In Richard Sachs' world, there's just one man, one torch, one jig, one fork fixture, one alignment table, one seemingly antiquated vise, and several files. He wears somewhat goofy-looking red Ray Bans to shield his eyes from the glow of the torch, a reflection of his nearly 36 years of making framesets, and an affinity for all things red.
In April 1997, I spent a long weekend with Richard at his former shop in downtown Chester, which would flood often when the nearby Connecticut River would swell and spill into his below-street-level workshop. After 18 months of designing bikes for customers, I designed my first personal bike, a custom lugged Reynolds 853 Waterford 1200 with Henry James lugs and dropouts, Colnago-style straight-blade fork, coated in school-bus yellow with red and black accents. I brought the new bike with me to Chester, and enjoyed saddle time with Richard, who, of course, was riding his signature red and white Sachs with Campagnolo Record.
Sachs has been racing since the late 1960s, and after getting hit by a car from behind while out training in 2001, has dedicated himself to cyclo-cross racing. He manages and sponsors a highly successful team, whose members over the years have won several national championships across the categories. The Richard Sachs 'Cross Team has won nine US national championships since 1997; according to Sachs, the 'cross team itself has been part of his 27-year sponsorship gig since about 1995.
This gentleman framebuilder allowed filmmaker Desmond Horsfield to chronicle his daily routine, and the result is an enjoyable 28-minute encapsulation of what makes Richard Sachs tick, where he came from, and where he hopes to go.

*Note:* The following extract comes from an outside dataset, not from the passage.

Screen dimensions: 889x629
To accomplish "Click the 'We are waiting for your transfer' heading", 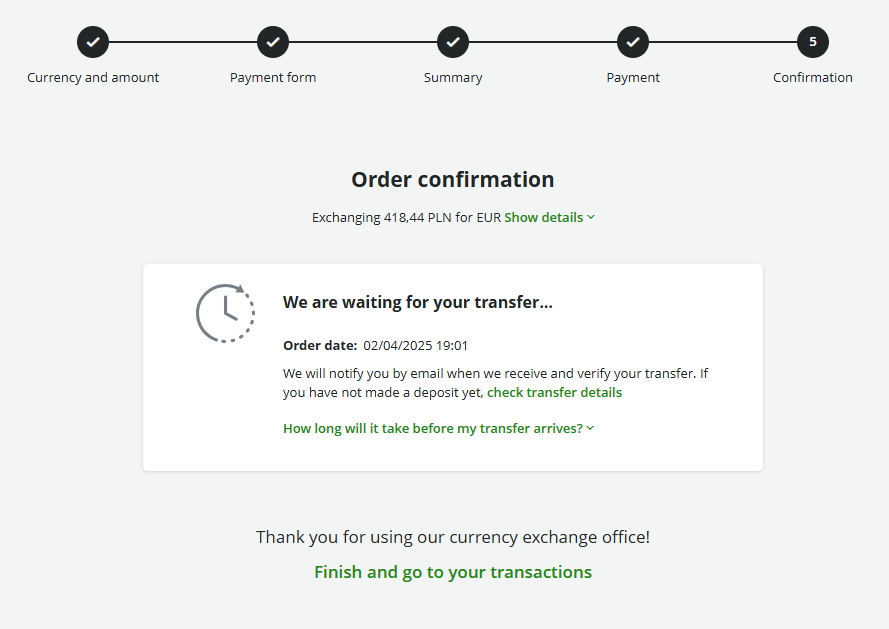I will click(x=417, y=302).
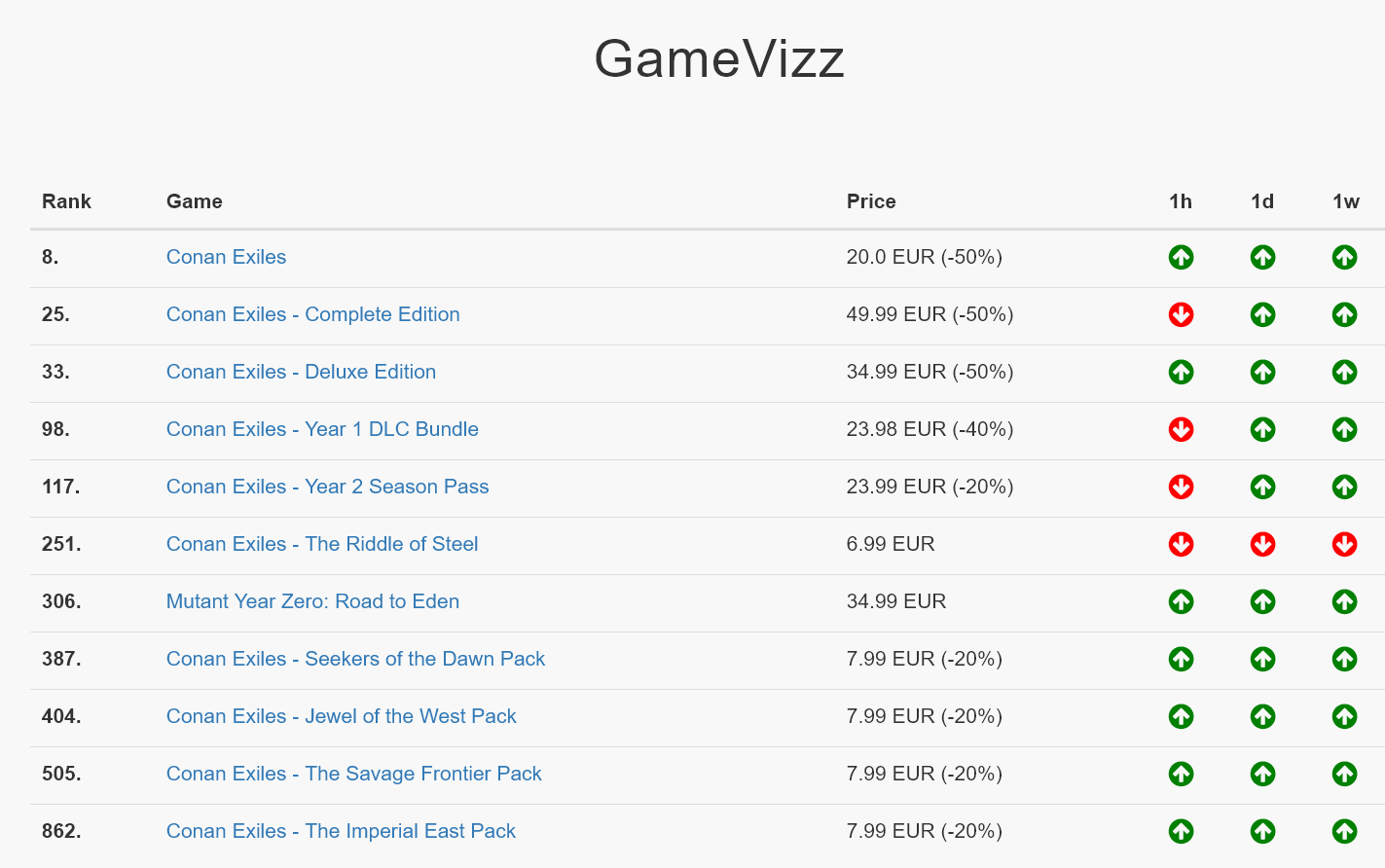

The short documentary is titled "Imperfection is Perfection," naturally, and despite the raging waters of 'new technology' that try to push Sachs and his methodology into the ditch, this glimpse into the mind of a bicyclist's bicyclist should give hope to those who think an automated world has forgotten its roots. Craftsmen like Richard Sachs have influenced many these past 36 years, evident in the striking works from the hands of Sacha White (Vanilla), Joseph Ahearne, Jeremy Sycip and a growing legion of like-minded metal artists.
Take a peek into the world of Richard Sachs - I think you'll like what you discover, both about the man and his passion for two wheels. It's been my pleasure to know him as a friend and peer in this marvelous industry.